Якоб устал от бесконечных переездов, приходилось заниматься сущими пустяками, и не было возможности сосредоточиться на серьезной работе. Да, никак нельзя было сказать, что жизнь разъезжего секретаря нравилась ему. Беспокоился он и о младших братьях, участвовавших в походе. Как и все, кого война вырвала из привычной колеи, он страстно желал и надеялся на скорейшее наступление мира.
«Самое главное, чтобы был достигнут подлинный мир, — стаким же настроением писал в те дни и Вильгельм известному германисту Георгу Фридриху Бенеке. — Кроме царства небесного, все остальное достанется нам как есть, и мы всерьез займемся нашим собственным хозяйством, чтобы с радостью в сердце наверстать упущенное за время войны».
Страшные картины войны сопровождали Якоба и на последнем участке пути к Парижу. «Самым ужасным, — писал он брату, — на этой дороге для меня было множество вырытых из земли трупов, лежавших прямо на дороге. Один из них был голый, как мумия, с вытянутыми руками, а люди проходили мимо, не бросив даже горсти земли. Насколько чище и правильнее были, в общем-то жестокие, обычаи у древних народов. Так, у Гомера убитых после боя сжигали, а пепел аккуратно собирали и уносили с собой. Родственники того погибшего все еще считают его живым и еще не скоро получат весть о его смерти. И никогда не узнают о его ужасной гибели».
Наконец в один из апрельских дней 1814 года Якоб Гримм прибыл в Париж. Девять лет прошло со времени той поездки, когда он приехал обследовать для своего учителя Савиньи библиотеки. Сейчас Якоб прибыл во французскую столицу с иной миссией — секретаря посольства. Прибыв в Париж, Якоб, к великой своей радости, узнал, что его младшие братья Карл и Людвиг живы.
Служба в посольстве не отнимала много времени, и все свободные часы Якоб проводил в библиотеке. Ему удалось на сей раз обнаружить рукопись Вальтариуса (Вальтера) с неизвестным предисловием и еще несколько рукописей с текстами животного эпоса. Сказками о животных, например латинскими элегическими стихами о волке и лисе, он занимался и раньше. Тут Якоб чувствует себя в своей стихии. В отличие от сегодняшних ученых, которые имеют возможность сфотографировать первоисточники, Якоб строка за строкой переписывал по-латыни. Пребывание в Париже было ограничено — поэтому надо было спешить. В течение трех недель он переписал около семи тысяч стихов. Но это не было простое механическое переписывание — переписывая, он глубже знакомился с текстом и почерком писца.

Задание
Перепишите текст от слов «Служба в посольстве» до слов «и почерком писца.» включительно, поставив «Гримм» вместо «Якоб». Строки к этому отношения не имеют.

Извлечённые строки
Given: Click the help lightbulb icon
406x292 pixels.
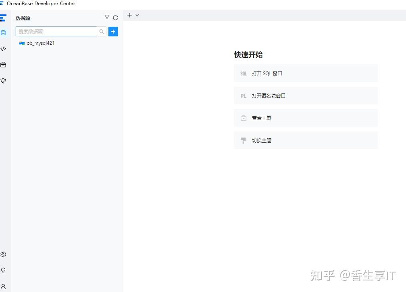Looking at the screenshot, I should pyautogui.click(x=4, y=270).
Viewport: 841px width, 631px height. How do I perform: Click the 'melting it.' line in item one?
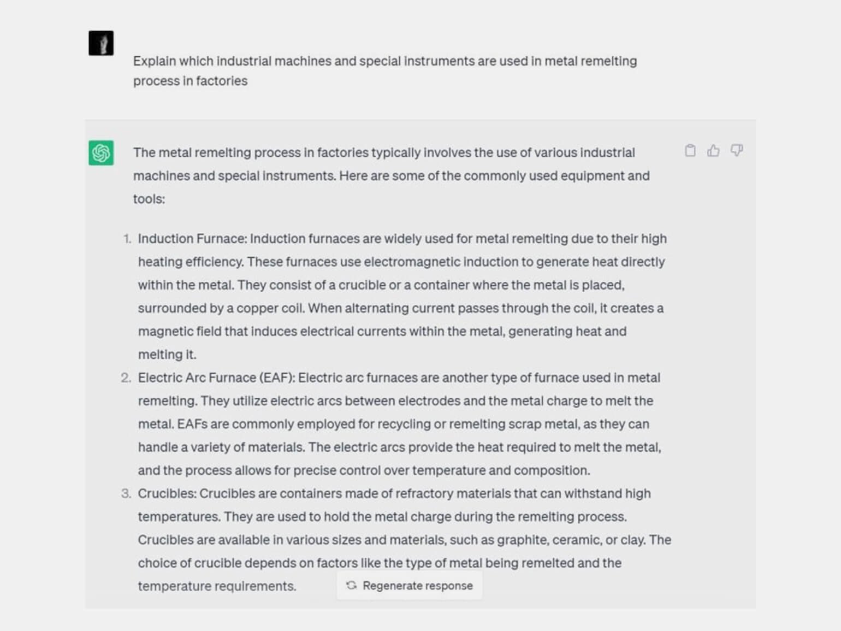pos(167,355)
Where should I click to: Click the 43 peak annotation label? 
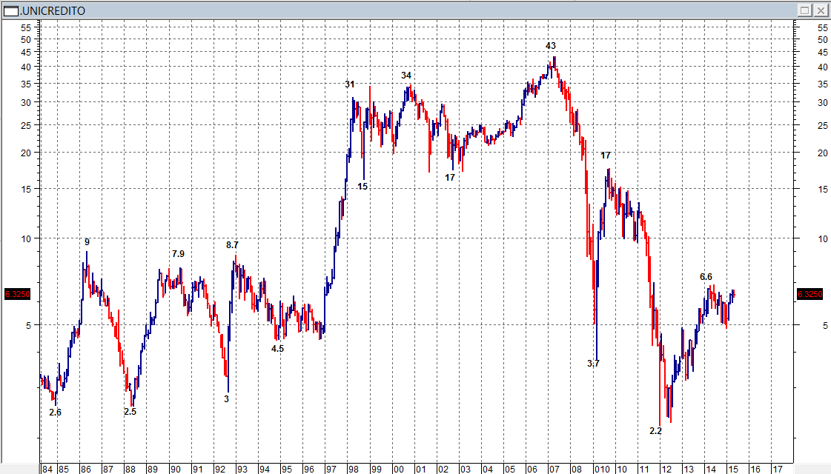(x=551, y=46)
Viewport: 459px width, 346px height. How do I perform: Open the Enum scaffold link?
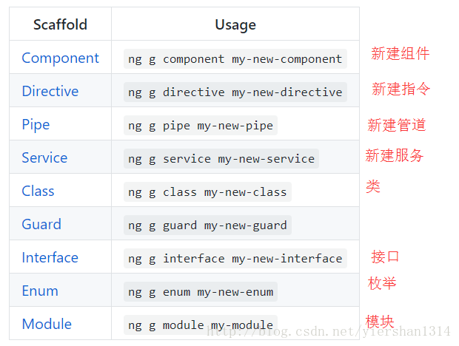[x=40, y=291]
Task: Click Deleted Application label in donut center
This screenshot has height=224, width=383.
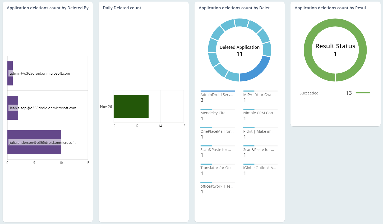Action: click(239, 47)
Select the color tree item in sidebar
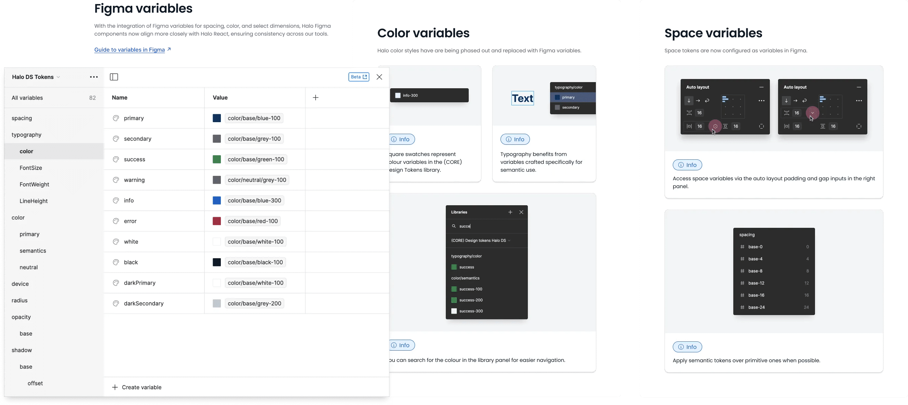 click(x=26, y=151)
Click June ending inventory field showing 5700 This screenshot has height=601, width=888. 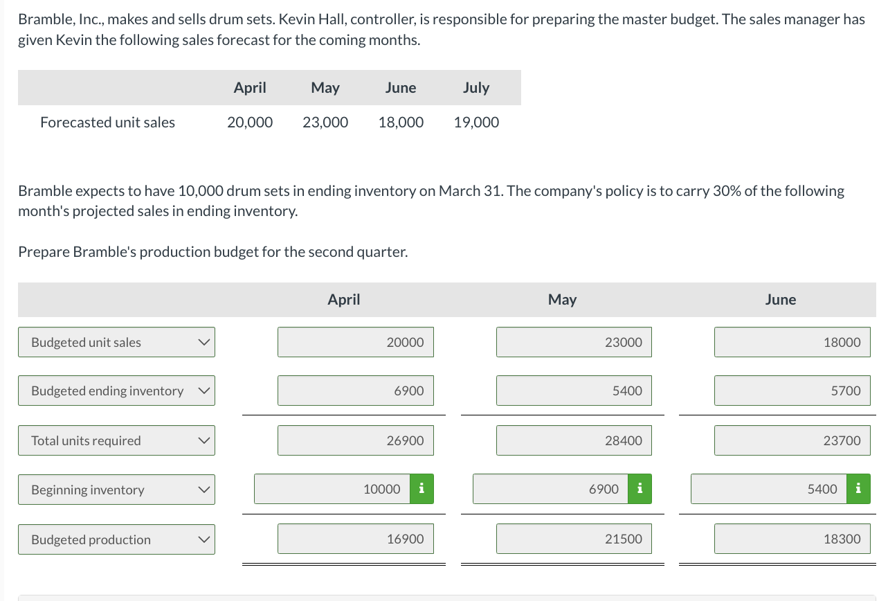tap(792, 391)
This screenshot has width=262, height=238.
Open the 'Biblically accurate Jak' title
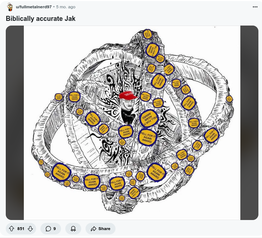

Решение
Служба в посольстве не отнимала много времени, и все свободные часы Гримм проводил в библиотеке. Ему удалось на сей раз обнаружить рукопись Вальтариуса (Вальтера) с неизвестным предисловием и еще несколько рукописей с текстами животного эпоса. Сказками о животных, например латинскими элегическими стихами о волке и лисе, он занимался и раньше. Тут Гримм чувствует себя в своей стихии. В отличие от сегодняшних ученых, которые имеют возможность сфотографировать первоисточники, Гримм строка за строкой переписывал по-латыни. Пребывание в Париже было ограничено — поэтому надо было спешить. В течение трех недель он переписал около семи тысяч стихов. Но это не было простое механическое переписывание — переписывая, он глубже знакомился с текстом и почерком писца.